=== Work item ===
Beginning with the first line of the entries below, quote each line until you reach and include the line with "is (800, 768).".

------ Data to use ------

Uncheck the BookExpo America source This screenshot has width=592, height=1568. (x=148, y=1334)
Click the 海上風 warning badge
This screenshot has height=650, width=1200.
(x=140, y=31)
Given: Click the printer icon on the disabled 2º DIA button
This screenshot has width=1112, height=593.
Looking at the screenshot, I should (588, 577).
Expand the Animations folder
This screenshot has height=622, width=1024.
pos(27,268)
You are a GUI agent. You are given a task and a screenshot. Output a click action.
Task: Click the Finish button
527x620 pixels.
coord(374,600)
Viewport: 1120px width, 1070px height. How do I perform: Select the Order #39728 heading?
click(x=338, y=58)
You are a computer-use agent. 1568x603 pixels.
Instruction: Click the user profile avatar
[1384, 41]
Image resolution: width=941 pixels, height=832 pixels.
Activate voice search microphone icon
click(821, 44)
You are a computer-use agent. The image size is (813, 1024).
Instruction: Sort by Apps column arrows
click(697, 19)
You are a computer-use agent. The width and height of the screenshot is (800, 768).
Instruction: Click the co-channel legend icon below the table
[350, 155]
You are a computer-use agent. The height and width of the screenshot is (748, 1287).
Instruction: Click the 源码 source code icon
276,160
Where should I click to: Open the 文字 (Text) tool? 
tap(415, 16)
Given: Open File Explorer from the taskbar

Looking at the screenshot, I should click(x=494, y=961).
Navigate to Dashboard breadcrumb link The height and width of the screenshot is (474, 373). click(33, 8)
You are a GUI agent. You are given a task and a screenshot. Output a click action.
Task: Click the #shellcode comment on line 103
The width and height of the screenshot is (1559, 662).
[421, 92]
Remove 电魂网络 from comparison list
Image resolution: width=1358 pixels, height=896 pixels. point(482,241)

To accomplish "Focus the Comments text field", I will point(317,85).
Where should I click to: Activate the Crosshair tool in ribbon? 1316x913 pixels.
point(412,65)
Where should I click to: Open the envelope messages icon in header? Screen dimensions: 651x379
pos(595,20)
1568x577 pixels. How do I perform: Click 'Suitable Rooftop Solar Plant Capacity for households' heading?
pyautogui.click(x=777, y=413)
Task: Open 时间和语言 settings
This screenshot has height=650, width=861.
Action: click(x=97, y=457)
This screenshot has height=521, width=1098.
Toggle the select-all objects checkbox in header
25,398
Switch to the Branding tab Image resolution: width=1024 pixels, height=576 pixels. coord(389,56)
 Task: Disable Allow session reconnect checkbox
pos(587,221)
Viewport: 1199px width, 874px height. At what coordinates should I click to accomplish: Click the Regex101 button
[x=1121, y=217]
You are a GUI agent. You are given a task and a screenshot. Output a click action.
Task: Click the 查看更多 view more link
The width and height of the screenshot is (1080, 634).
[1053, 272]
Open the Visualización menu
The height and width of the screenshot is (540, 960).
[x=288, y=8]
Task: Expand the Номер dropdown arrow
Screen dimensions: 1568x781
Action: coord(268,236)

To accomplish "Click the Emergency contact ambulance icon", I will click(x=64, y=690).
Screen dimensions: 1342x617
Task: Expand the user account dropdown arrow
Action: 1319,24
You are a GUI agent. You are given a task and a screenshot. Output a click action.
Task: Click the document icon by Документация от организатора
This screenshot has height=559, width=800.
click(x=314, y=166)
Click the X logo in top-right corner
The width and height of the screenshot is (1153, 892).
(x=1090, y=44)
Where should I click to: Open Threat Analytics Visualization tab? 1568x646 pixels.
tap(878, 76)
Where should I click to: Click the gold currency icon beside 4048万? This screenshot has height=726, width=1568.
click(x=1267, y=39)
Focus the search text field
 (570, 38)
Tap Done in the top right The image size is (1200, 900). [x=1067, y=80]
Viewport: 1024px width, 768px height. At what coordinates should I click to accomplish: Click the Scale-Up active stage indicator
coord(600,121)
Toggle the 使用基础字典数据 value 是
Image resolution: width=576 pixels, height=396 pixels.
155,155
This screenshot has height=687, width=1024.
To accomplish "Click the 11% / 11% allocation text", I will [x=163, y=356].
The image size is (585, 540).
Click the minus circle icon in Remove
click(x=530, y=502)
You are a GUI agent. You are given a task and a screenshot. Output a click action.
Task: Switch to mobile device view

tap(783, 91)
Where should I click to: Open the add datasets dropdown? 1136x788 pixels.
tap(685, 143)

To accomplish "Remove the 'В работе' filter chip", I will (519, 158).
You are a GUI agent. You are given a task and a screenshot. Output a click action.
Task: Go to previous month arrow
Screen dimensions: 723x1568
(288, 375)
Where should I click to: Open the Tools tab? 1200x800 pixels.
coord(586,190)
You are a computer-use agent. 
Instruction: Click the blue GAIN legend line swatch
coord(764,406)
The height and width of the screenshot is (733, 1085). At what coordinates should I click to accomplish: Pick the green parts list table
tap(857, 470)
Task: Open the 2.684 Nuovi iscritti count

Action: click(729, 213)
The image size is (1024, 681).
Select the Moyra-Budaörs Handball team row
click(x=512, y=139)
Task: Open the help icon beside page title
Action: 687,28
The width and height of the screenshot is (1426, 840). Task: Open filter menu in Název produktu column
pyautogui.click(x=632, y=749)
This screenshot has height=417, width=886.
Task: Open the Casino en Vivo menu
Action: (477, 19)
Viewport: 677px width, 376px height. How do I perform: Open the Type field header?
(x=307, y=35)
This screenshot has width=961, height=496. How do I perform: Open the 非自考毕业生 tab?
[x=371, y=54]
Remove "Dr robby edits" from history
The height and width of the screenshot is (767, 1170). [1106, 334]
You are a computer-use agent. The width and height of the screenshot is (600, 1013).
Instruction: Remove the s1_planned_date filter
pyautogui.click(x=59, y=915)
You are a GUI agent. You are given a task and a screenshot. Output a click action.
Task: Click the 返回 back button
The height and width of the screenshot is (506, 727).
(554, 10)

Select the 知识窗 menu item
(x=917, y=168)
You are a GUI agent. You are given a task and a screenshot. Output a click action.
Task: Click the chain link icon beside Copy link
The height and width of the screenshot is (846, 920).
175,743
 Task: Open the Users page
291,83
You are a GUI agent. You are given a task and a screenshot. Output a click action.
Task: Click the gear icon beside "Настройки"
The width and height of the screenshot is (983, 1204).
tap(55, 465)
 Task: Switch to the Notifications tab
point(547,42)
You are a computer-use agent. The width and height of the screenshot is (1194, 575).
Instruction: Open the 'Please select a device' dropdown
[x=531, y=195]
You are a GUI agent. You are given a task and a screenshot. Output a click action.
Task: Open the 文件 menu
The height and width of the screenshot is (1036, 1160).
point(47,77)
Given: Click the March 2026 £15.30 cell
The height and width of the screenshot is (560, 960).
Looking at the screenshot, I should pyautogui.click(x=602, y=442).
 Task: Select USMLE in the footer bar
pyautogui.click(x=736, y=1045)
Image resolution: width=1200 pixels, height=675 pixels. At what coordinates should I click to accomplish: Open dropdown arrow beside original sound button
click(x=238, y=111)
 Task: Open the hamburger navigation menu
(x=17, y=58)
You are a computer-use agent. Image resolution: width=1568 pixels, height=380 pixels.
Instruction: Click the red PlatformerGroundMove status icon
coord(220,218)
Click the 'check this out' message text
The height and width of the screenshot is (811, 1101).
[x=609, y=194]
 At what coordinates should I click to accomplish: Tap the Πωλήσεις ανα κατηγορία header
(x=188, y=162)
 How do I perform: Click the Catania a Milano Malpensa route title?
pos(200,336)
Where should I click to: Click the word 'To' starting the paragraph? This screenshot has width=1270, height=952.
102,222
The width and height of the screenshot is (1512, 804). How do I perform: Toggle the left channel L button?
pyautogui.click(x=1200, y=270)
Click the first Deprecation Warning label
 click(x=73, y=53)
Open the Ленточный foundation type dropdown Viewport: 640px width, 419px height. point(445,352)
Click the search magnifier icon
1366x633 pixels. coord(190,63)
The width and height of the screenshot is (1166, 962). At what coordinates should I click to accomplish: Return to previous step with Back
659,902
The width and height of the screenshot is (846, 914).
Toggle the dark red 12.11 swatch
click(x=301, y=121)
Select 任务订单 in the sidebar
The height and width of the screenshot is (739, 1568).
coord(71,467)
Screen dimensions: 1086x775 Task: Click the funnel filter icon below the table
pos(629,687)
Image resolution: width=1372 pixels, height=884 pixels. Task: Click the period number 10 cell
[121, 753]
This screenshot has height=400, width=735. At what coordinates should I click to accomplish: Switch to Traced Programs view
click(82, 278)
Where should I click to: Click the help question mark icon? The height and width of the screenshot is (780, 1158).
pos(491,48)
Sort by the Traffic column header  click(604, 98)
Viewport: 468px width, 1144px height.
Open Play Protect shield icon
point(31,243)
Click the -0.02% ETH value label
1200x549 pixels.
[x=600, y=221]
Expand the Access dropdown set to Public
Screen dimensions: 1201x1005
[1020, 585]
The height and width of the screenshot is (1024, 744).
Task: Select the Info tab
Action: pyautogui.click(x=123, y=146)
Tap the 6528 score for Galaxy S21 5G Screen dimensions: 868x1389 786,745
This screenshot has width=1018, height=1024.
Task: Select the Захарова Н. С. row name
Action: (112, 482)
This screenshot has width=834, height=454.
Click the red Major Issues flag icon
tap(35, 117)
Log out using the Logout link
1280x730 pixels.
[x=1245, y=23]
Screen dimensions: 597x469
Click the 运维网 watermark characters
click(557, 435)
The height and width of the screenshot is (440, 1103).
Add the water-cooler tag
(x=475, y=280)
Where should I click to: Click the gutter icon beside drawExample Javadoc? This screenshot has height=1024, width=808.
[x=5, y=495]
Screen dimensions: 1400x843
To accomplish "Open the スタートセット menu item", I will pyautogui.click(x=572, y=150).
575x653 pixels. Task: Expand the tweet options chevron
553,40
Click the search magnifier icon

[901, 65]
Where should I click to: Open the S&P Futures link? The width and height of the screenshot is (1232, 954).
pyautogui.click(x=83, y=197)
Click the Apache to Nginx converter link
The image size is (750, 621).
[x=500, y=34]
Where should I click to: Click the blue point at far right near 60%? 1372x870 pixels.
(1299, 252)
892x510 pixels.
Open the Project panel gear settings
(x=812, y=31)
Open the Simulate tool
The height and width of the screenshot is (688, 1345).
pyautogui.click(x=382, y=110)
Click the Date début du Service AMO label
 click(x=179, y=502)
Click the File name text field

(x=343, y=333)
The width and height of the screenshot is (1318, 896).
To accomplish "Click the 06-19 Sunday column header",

------

=== Answer ===
Uncheck the BookExpo America source This screenshot has width=592, height=1568. (x=148, y=1334)
Click the 海上風 warning badge
This screenshot has height=650, width=1200.
(x=140, y=31)
Given: Click the printer icon on the disabled 2º DIA button
This screenshot has width=1112, height=593.
Looking at the screenshot, I should (588, 577).
Expand the Animations folder
This screenshot has height=622, width=1024.
pos(27,268)
You are a GUI agent. You are given a task and a screenshot. Output a click action.
Task: Click the Finish button
527x620 pixels.
coord(374,600)
Viewport: 1120px width, 1070px height. How do I perform: Select the Order #39728 heading?
click(x=338, y=58)
You are a computer-use agent. 1568x603 pixels.
Instruction: Click the user profile avatar
[1384, 41]
Image resolution: width=941 pixels, height=832 pixels.
Activate voice search microphone icon
click(821, 44)
You are a computer-use agent. The image size is (813, 1024).
Instruction: Sort by Apps column arrows
click(697, 19)
You are a computer-use agent. The width and height of the screenshot is (800, 768).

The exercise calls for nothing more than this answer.